Mudanças na Lei de Registros Públicos

A Medida Provisória 776/2017, aprovada pelo Senado e pela Câmara dos deputados, estabelece algumas mudanças na Lei de Registros Públicos.

Uma das alterações determina que na certidão de nascimento a naturalidade do recém nascido poderá ser o município de nascimento ou de residência da mãe, desde que este seja em território nacional. A escolha será feita no momento do registro pelo declarante. O adotante também poderá declarar o seu município de residência como sendo o de naturalidade do adotado, quando a adoção se der antes do registro.

O óbito passará a ser registrado no cartório do local do falecimento ou do último domicílio do falecido, se a morte tiver ocorrido em local diverso de sua residência.

Outra mudança importante na lei de registros públicos, diz respeito às retificações de nomes e outros dados que contenham erros, que podem ser corrigidos pela via administrativa ou pela via judicial.

Pela via administrativa, atualmente o interessado deve requerer ao Oficial do Cartório de Registro Civil do local onde foi lavrado o registro para que corrija os equívocos. Assim, o Oficial remete o requerimento ao Ministério Público para analisar o pedido e determinar ao Cartório se é ou não caso de retificação. Com a mudança na lei, o próprio oficial ficará encarregado de analisar o pedido, não sendo mais necessário encaminhar ao Ministério Público.

A dispensa do Ministério Público quando da retificação de certidões só será válida quando se tratar de erros evidentes e sem qualquer indagação. O objetivo sempre será o de garantir a segurança jurídica do país. No caso de o registrador negar o pedido de retificação, será necessário ingressar com uma ação judicial, com assistência de um advogado. Procedimento esse que permanece inalterado e está previsto no artigo 109 e 201 da Lei 6.015/73.

Para erros que necessitem de maior indagação, a concordância do Ministério Público continua sendo necessária, tanto para a via administrativa como para a via judicial.

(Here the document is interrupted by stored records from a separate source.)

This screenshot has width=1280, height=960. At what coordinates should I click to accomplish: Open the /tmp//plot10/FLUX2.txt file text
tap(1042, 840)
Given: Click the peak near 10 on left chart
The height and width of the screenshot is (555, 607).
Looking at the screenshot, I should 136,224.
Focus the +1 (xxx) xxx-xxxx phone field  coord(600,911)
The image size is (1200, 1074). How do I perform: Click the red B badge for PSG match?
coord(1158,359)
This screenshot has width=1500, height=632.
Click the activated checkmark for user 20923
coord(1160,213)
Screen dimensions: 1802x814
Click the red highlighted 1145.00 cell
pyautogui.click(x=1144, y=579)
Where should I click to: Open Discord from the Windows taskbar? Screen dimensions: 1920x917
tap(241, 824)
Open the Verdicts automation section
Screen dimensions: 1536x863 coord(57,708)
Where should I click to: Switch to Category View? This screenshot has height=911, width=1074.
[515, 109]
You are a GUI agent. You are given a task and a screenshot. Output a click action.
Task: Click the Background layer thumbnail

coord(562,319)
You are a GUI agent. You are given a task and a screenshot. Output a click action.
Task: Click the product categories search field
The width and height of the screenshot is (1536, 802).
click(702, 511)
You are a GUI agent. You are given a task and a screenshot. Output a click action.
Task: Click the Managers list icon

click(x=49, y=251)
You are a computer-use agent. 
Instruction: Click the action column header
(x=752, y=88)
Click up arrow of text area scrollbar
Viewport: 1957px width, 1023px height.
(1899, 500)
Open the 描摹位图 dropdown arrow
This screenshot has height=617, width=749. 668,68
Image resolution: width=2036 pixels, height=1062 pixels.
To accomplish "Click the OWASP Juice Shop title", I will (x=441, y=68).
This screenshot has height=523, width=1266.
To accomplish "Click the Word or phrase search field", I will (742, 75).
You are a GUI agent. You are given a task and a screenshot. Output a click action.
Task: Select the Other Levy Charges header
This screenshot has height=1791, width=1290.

A nova lei visa tornar o processo administrativo mais ágil, pois estima-se que o prazo de análise deverá durar em média 5 dias úteis. Contudo, o processo administrativo de retificação de registros servem apenas para casos mais simples em que não exijam qualquer indagação para a constatação imediata da necessidade de sua correção, inexatidão de ordem cronológica e sucessiva referente aos dados do livro de registro, ausência de indicação do Município ou naturalidade do registrado.

Assim, as retificações relativas a erros graves de grafia de nome ou sobrenome necessários principalmente para casos de utilização para processo de dupla cidadania, inclusão de apelidos ao nome e outras modificações significativas continuarão a ser realizadas através de processo judicial, pois exigem maiores questionamentos e e garantir a segurança dos registros públicos.

O texto aprovado segue agora para a sanção presidencial antes de entrar em vigor.